[Records from a collection]

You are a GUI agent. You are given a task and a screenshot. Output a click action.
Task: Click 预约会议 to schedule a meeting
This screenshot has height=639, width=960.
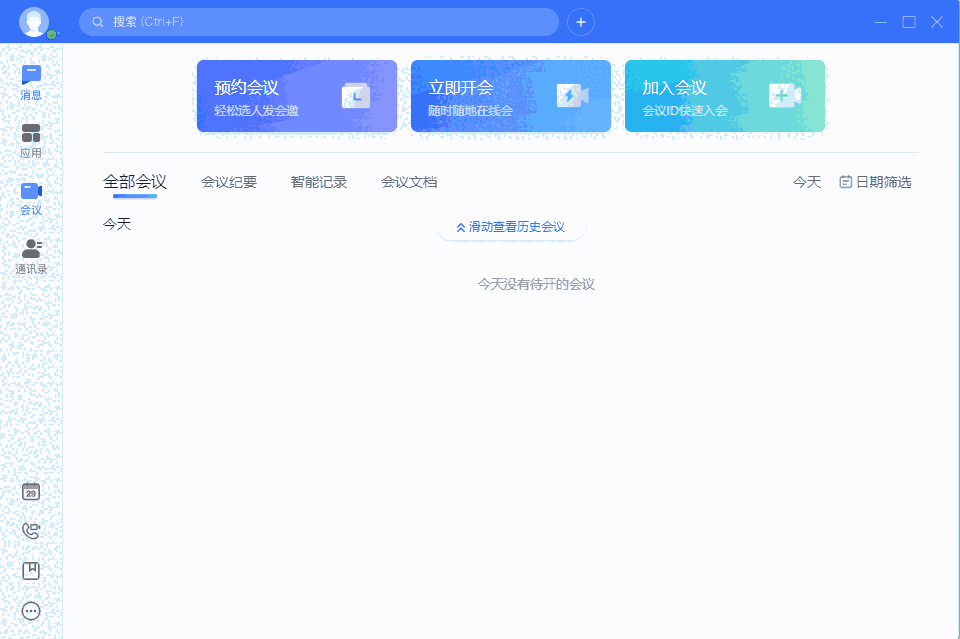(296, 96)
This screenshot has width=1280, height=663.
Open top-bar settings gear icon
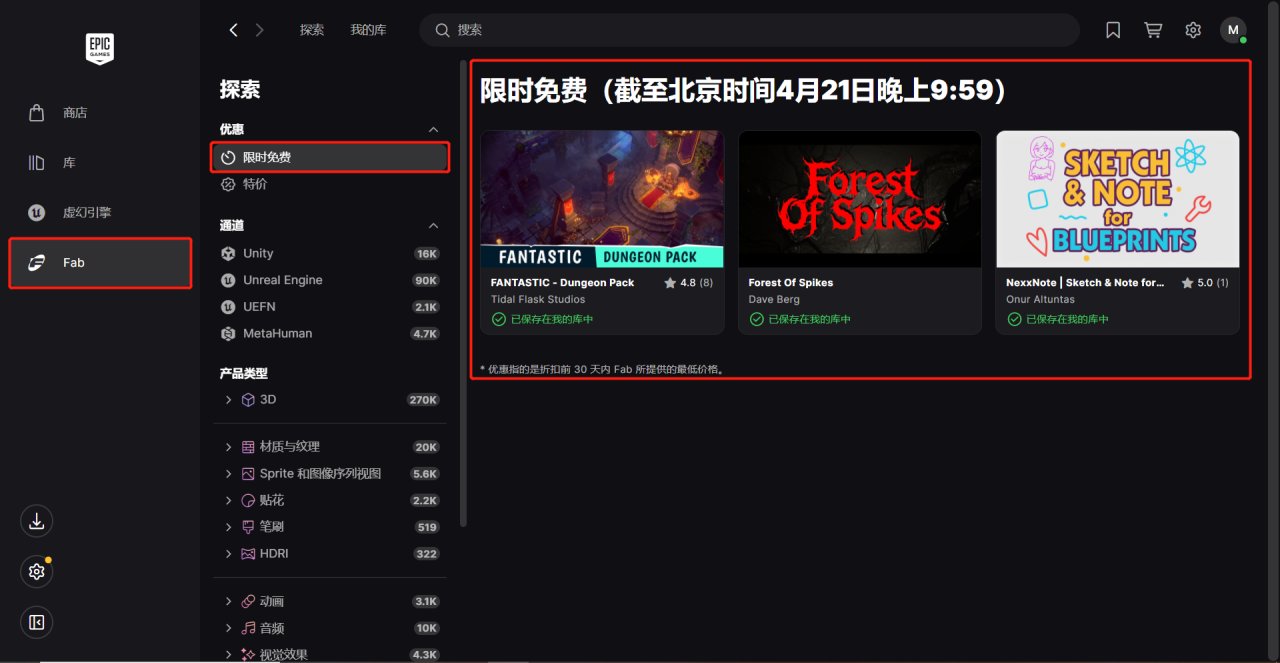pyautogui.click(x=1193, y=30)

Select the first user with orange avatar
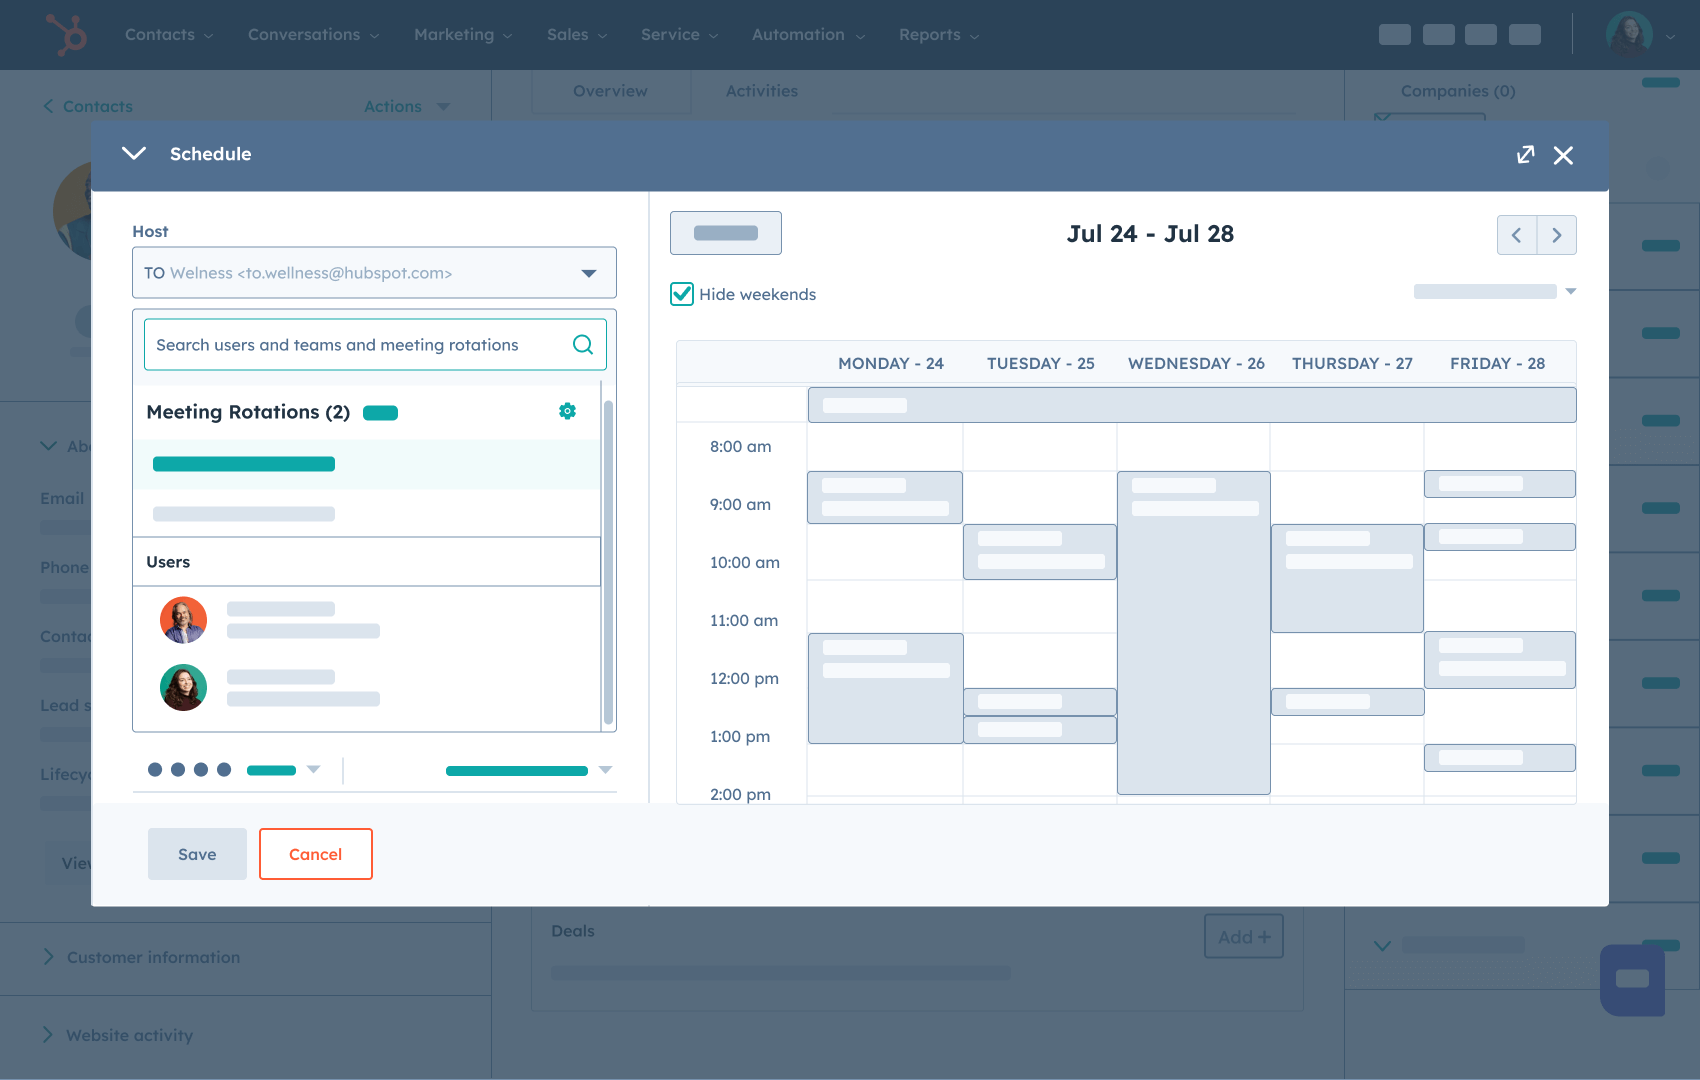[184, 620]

* Prompt
Can you write out all of the records again, requests included, scaling each coordinate in the answers by 2.4 and rounding to whole numbers with halves going up, while leaving every number in the requests unchanged? Omit the pictures from your version.

* Final result
You are a GUI agent. You are given a task and a screenshot. Output a click action.
Task: Click 预约会议 to schedule a meeting
This screenshot has height=639, width=960.
(710, 230)
This screenshot has width=1280, height=663.
Open top-bar settings gear icon
pyautogui.click(x=2863, y=72)

Select the first user with orange avatar
[442, 1488]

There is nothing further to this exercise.